The persistence of inflammatory cell infiltration induces excessive production of extracellular matrix and fibrotic changes [30, 31]. The TGF-β/Smad signaling pathway is considered to play a central role in this process [32, 33]. In this study, although hypo-SF-MSCs and normo-SF-MSCs equivalently suppressed the infiltration of inflammatory cells and TGF-β1 expression, hypo-SF-MSCs strongly inhibited renal fibrosis compared with normo-SF-MSCs. These results are attributed to the fact that hypo-SF-MSCs more strongly suppressed TGF-β/Smad signaling, but not inflammation and TGF-β1 itself, compared with normo-SF-MSCs. We have previously demonstrated that hypoxia-preconditioned 10%MSCs enhance not only an immunosuppressive ability, but also a direct anti-fibrotic effect through inhibition of TGF-β/Smad signaling [20]. Interestingly, this study indicated that hypoxic preconditioning only enhanced the direct anti-fibrotic effect of SF-MSCs, but not the anti-inflammatory effect. This is probably because SF-MSCs had already exerted the strong anti-inflammatory effect through upregulation of TSG-6 as well as induction of polarization from M1 to M2 phenotype macrophages. Taken together, administration of hypo-SF-MSCs dramatically ameliorated renal fibrosis compared with that of normo-SF-MSCs by enhanced inhibition of the TGF-β/Smad signaling pathway.

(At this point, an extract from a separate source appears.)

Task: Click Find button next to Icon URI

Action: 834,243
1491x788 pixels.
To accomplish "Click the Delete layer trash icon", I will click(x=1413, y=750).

The therapeutic capacity of MSCs is considered to depend on their ability to secrete beneficial factors to repair the injured tissue [34, 35]. We have previously reported that hypoxic preconditioning promotes VEGF and HGF secretion from 10%MSCs [20]. In this study, hypoxic preconditioning enhanced secretion of these factors even under serum-free conditions. Moreover, TSG-6 expression was increased in MSCs under serum-free conditions and this increase was sustained even under hypoxic conditions. These results suggest that serum-free conditions and hypoxic preconditioning do not antagonize each other, but enhance paracrine activity. Additionally, we found that knockdown of HGF in hypo-SF-MSCs reduced the anti-fibrotic effect on TGF-β1-induced fibrotic changes in HK-2 cells. Previous studies have shown that HGF antagonizes TGF-β/Smad signaling [36, 37]. Therefore, our data suggest that hypoxic preconditioning promotes HGF secretion and thereby enhances inhibition of TGF-β/Smad signaling, which leads to the pronounced anti-fibrotic effect of SF-MSCs.

For clinical application of MSCs, ex vivo culture is required to obtain a sufficient number of MSCs for treatments. Thus, the cell proliferative ability is important to obtain a large number of cells. In this study, we demonstrated that serum-free medium containing growth factors ameliorated cell senescence and promoted the cell proliferative ability and that hypoxic preconditioning further enhanced the proliferative ability of SF-MSCs. Therefore, also in terms of cell proliferative ability, preconditioning of SF-MSCs with hypoxia is a useful strategy. Sirt1 overexpression alleviates cellular senescence of MSCs and increases proliferative capacity [29]. However, genetic modification of MSCs requires complicated processes and cannot be performed easily. Therefore, hypo-SF-MSCs are particularly suitable for ex vivo culture.

This study has a limitation, namely the absence of experimental data on renal functions. A previous study has shown that a decrease in renal fibrosis alone is not sufficient to improve renal functions [38]. Blood biochemistry is often assessed to evaluate renal functions after IRI. However, in our animal model, the unilateral renal pedicle was clamped without contralateral nephrectomy. Therefore, blood biochemistry could not be used to evaluate renal functions of the injured side after IRI.

Conclusions

In summary, administration of hypo-SF-MSCs further ameliorates renal fibrosis in IRI rats compared with normo-SF-MSCs with evidence that hypoxic preconditioning enhances the ability of SF-MSCs to inhibit the TGF-β/Smad signaling pathway. We also revealed that the combination of serum-free conditions and hypoxic preconditioning enhances paracrine activity without competing with each other and that HGF plays a pivotal role in hypo-SF-MSC-mediated inhibition of TGF-β/Smad signaling. Our results indicate that administration of hypoxia-preconditioned SF-MSCs has the potential to be a useful therapy to prevent the progression of renal fibrosis.